In our church in honour of the Reigning Icon of the Mother of God, we already have an icon with relics of St. Alexios the Man of God. So, that sister says, “I realised that I could not keep them and that I had to give them somewhere, but somehow there has been no answer from God. When I heard that you were tonsured in honour of Alexios the man of God, I knew that I should give these relics to you.”
During my tonsure I had this daring thought, "I wish I had relics of my saint."
On the following day, she brought the relics to the hospital. It was a large particle. I took it as if God was saying, “Both your tonsure, and your new name is My will.”
The saint came to me "in person" to show this. Of course, this is a great miracle that is beyond any worldly reasoning. Such a strengthening of faith may last for a very long time.
It gave me hope, because, to be honest, I have a very vague idea of how a down-to-earth person like me can become a monastic. "In human terms", I cannot understand what God can make of me. Yet I trust Him and believe that if His will was for my monastic tonsure to have taken place, then I should try work together with Him on becoming a nun in the future.

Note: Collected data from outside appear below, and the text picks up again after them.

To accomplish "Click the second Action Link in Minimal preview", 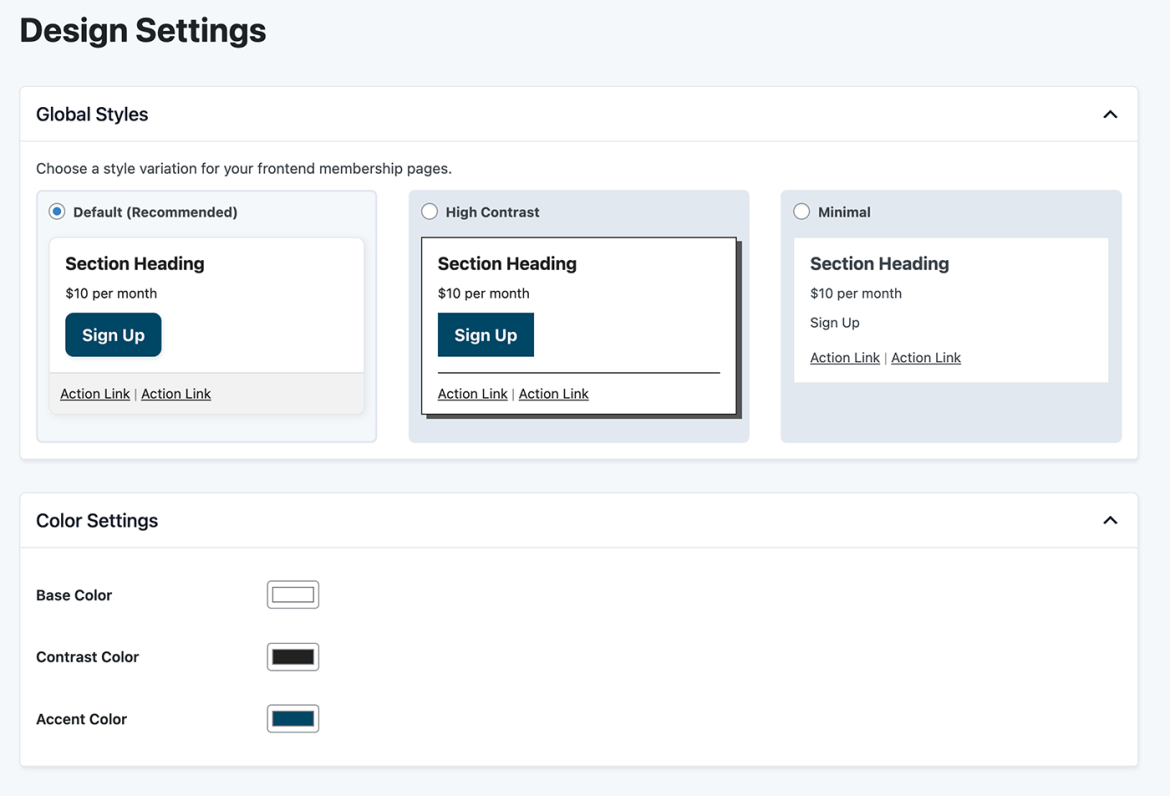I will [x=925, y=357].
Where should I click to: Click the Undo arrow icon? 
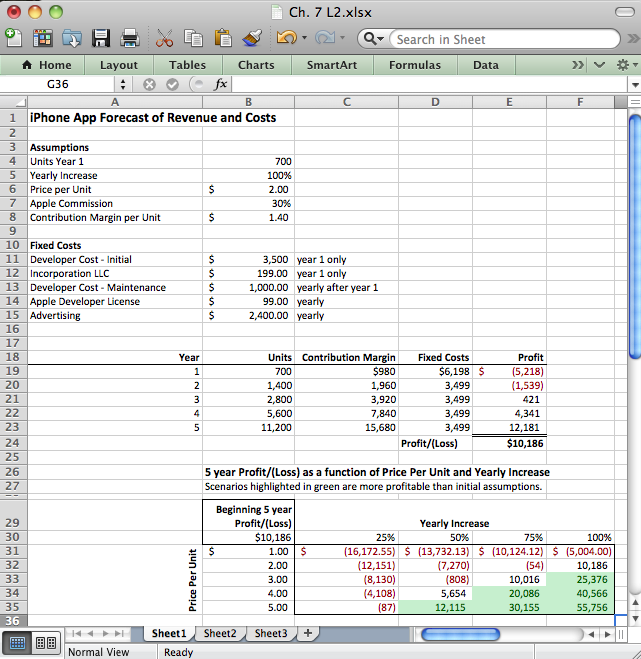click(x=286, y=38)
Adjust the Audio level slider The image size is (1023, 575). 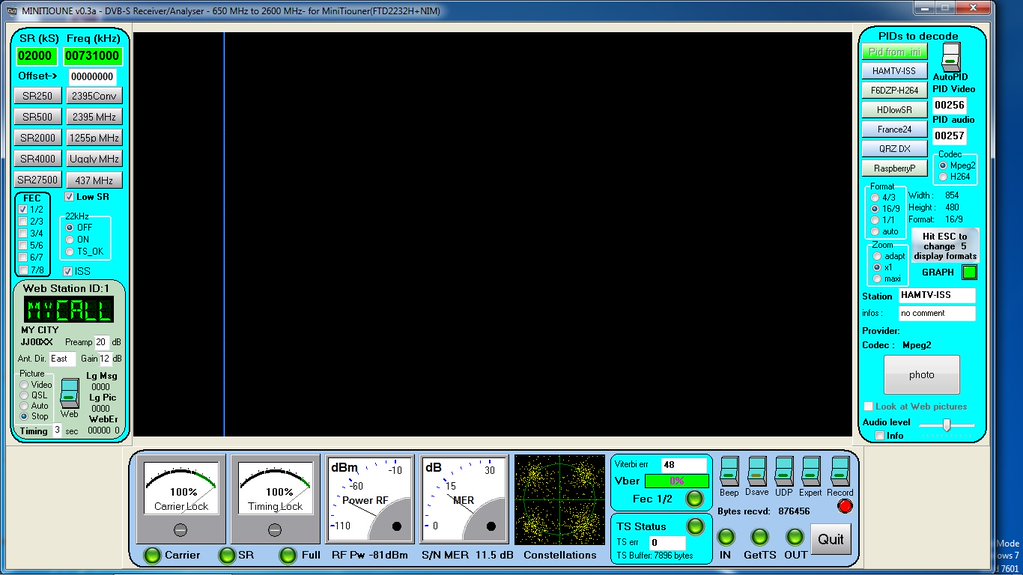pyautogui.click(x=946, y=424)
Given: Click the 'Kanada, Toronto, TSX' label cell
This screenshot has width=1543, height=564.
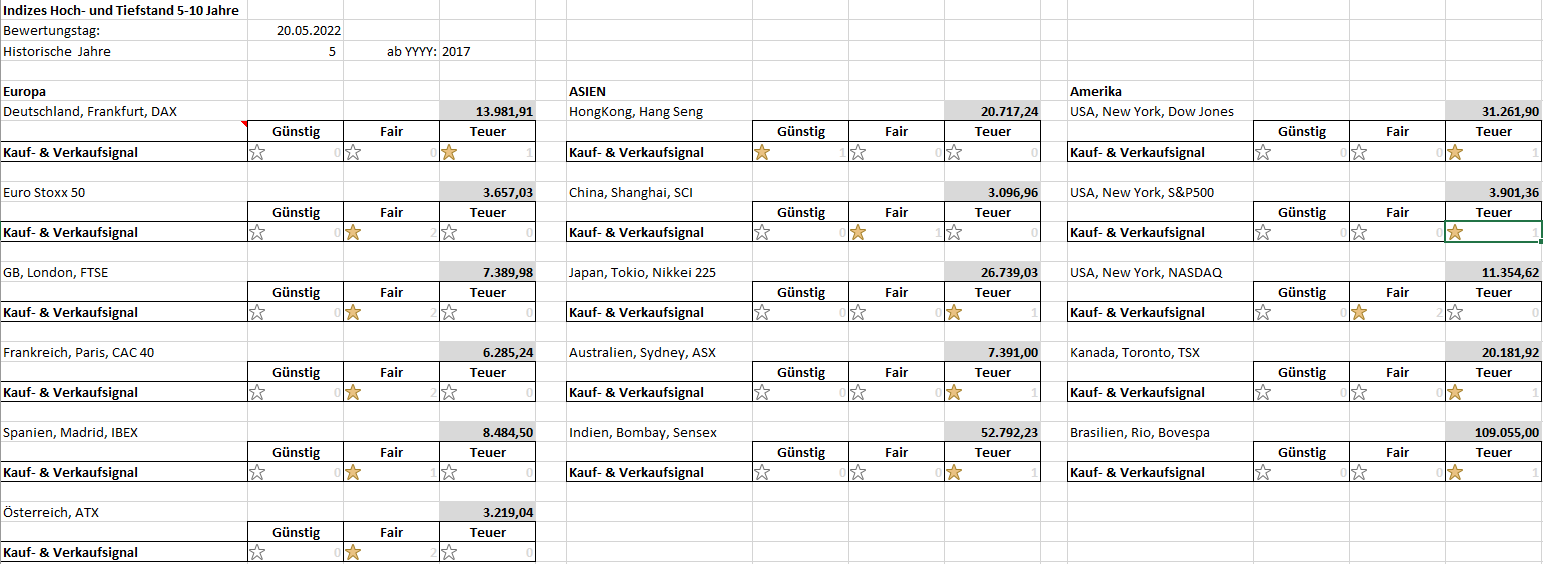Looking at the screenshot, I should click(1135, 353).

I asked nun Anfisa (Ostapchuk) to paint a cell icon for me to insert the relics of St. Alexios the man of God. The relic holder in it was very small. I needed to divide the relics, because such a large particle would not fit in it.

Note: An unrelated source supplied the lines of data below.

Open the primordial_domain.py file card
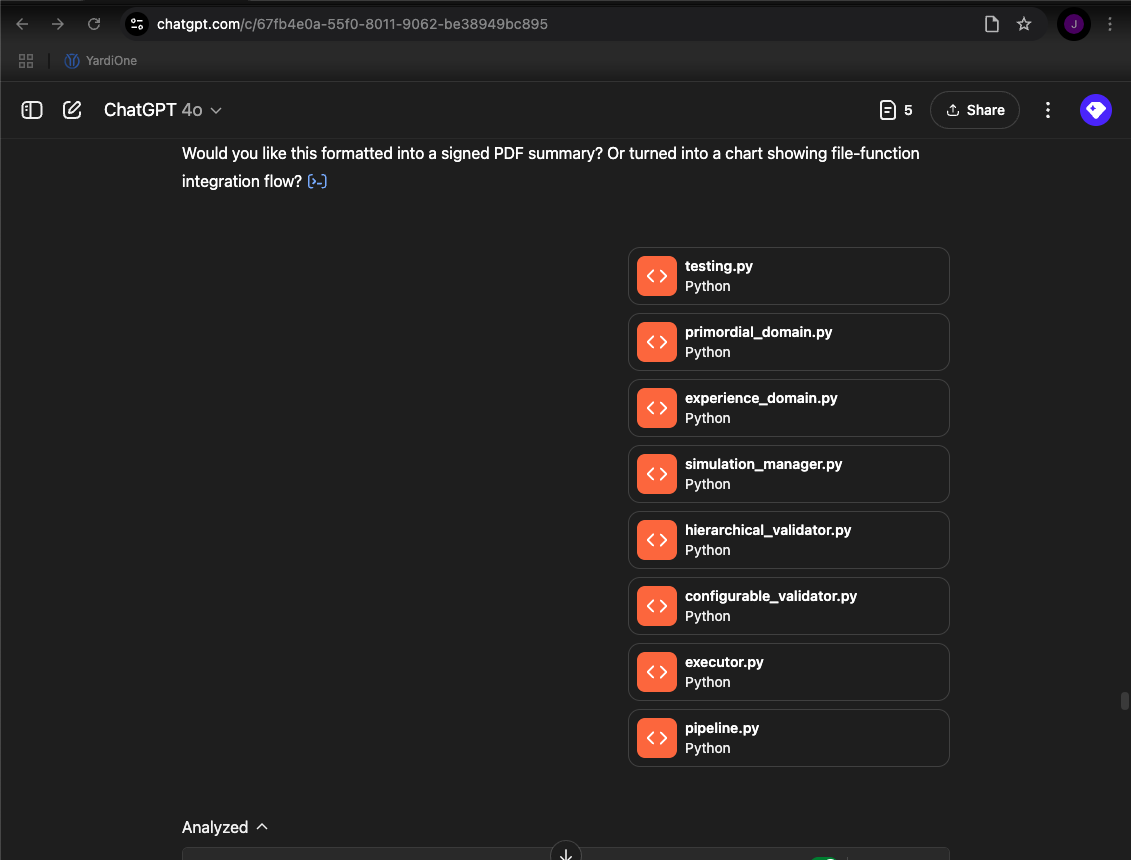This screenshot has height=860, width=1131. 788,342
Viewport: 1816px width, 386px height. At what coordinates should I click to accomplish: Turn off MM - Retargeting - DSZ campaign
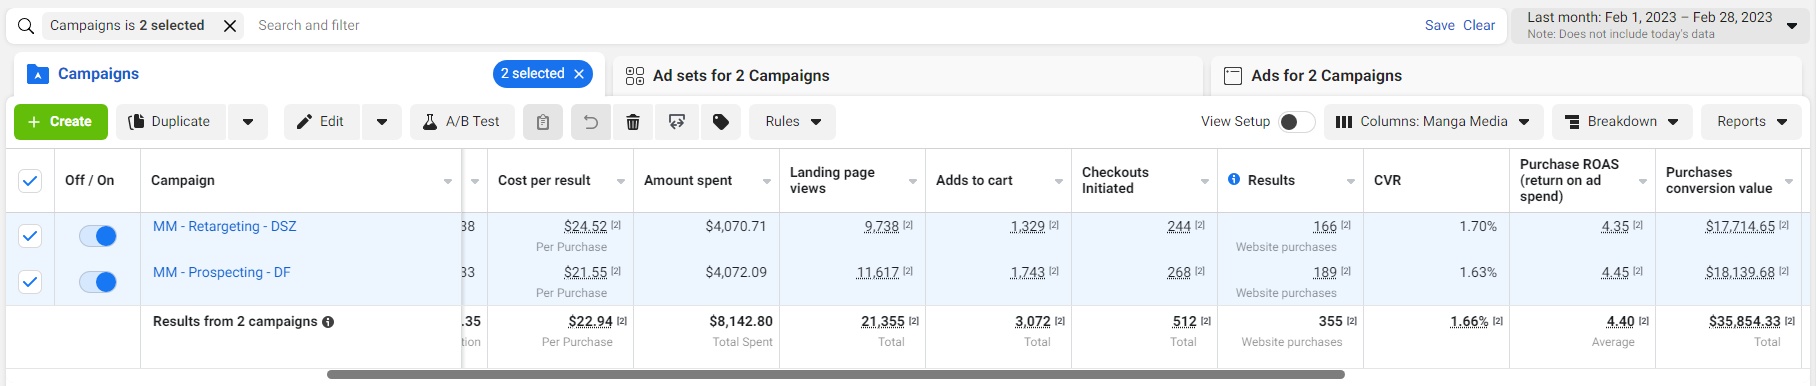[x=98, y=236]
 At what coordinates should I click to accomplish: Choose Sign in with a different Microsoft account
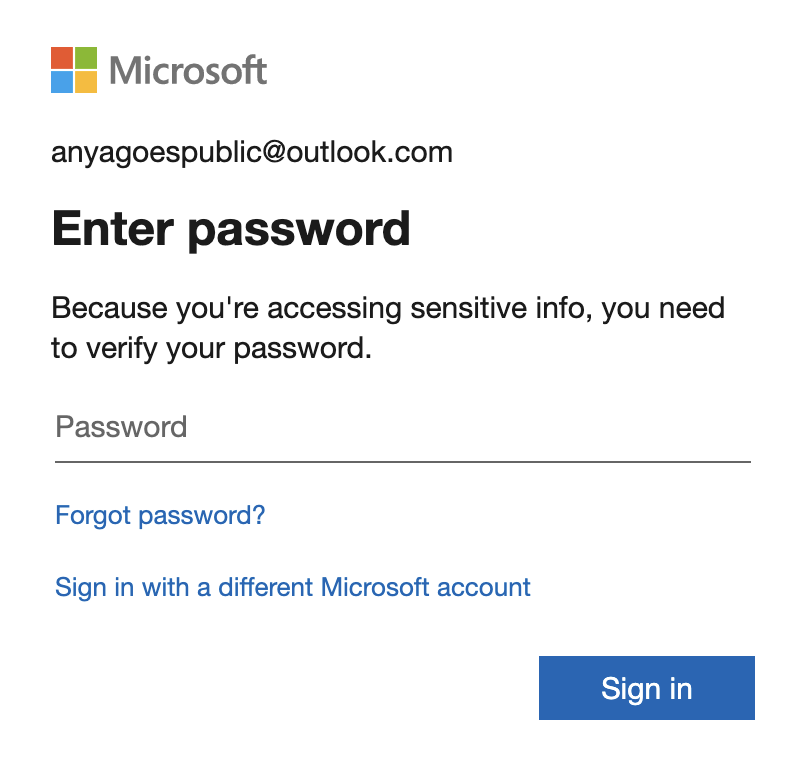pyautogui.click(x=293, y=587)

Nun Alexia with her cell icon of St. Alexios the Man of God
I had an idea of donating the remaining relics to some church. I began to ask God to tell me what to do with it. Soon a thought came to me that I should transfer these relics to my homeland so that there is a connection...
I come from Siberia. The parish in my home town is still very young. The place was built in Stalin's times. It's a closed city with space industries and a military base, all surrounded by barbed wire.

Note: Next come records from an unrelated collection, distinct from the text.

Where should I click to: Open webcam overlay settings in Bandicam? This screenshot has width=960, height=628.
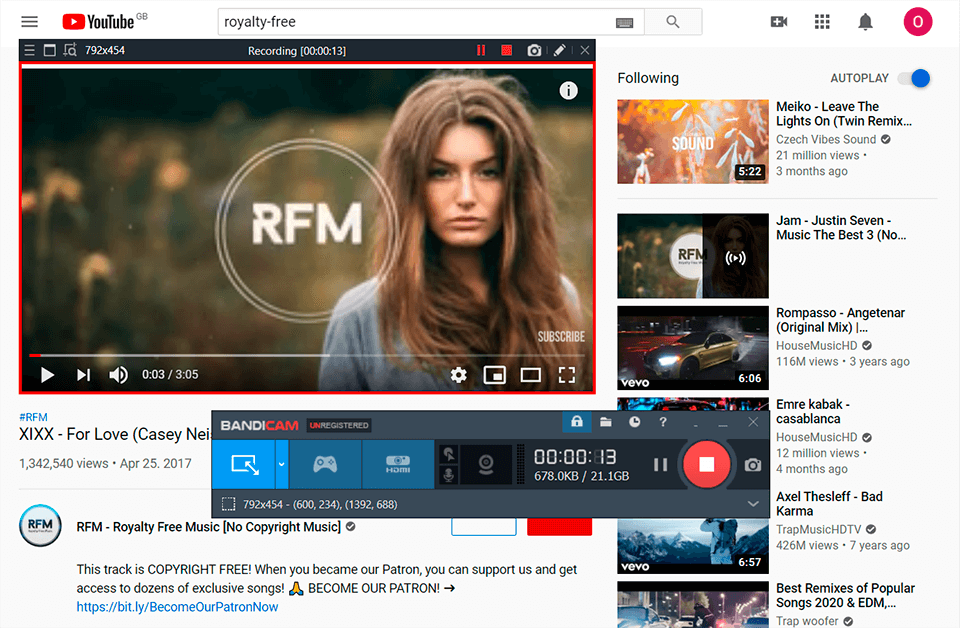486,463
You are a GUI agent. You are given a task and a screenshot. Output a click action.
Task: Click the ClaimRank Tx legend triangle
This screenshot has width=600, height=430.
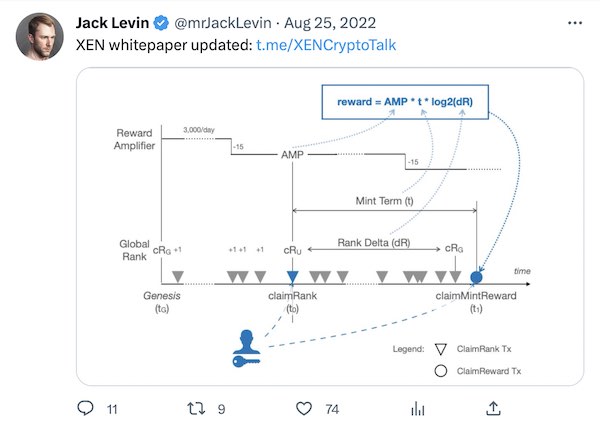439,350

Our church was built in the 90s, and all the previous generations lived here without a church. There was not even a hint of it. In the Soviet times the city was mostly populated by engineers and nuclear physicists. Maybe it was their "mathematical mindset" or the Soviet upbringing, but we were not even allowed to say the word "God". The atmosphere was very complicated, but eventually the church was built.
Cathedral of the Archangel Michael in Zheleznogorsk ( Krasnoyarsk Krai, Russia)
I contacted the rector of the church by e-mail and asked him if they had the relics of St. Alexios the man of God. He said no, so I asked if we could arrange it for me to forward the relics to them. Soon Mother Abbess and I went there and transferred the relics to the church in my hometown. They wrote a large icon to place these relics in and put a sign on it saying “A gift from the St. Elisabeth Convent”. Now that my saint is in my native land, we have a connection with it, despite the distance of 6,000 kilometres.
When Saint Alexios reposed in the Lord, his body was placed right in the city square so that people could bow to him. Many people were then healed of ailments and demonic attacks. Now my fellow citizens also have such an opportunity. I am very happy that God arranged everything in such a wonderful way.
Venerable Alexios the Man of God and St. Mary of Egypt, 1648. The icon was painted for the marriage of Tsar Alexei Mikhailovich with Tsarina Maria Ilyinichna
On the feast day of St. Alexis and on the day of my tonsure (March 30), I rejoice even more because on that day my saint met Christ truly becoming a venerable.
It is amazing that St. Alexios was not a monk, but, having dedicated his life to God, he was glorified as a venerable, while only a monk can receive this rank.
As far as I know the only other saint that became a venerable without taking monastic vows was St. Mary of Egypt. There is even an icon where these two saints are depicted together. They also lived around the same time, and, by modern standards, close to each other.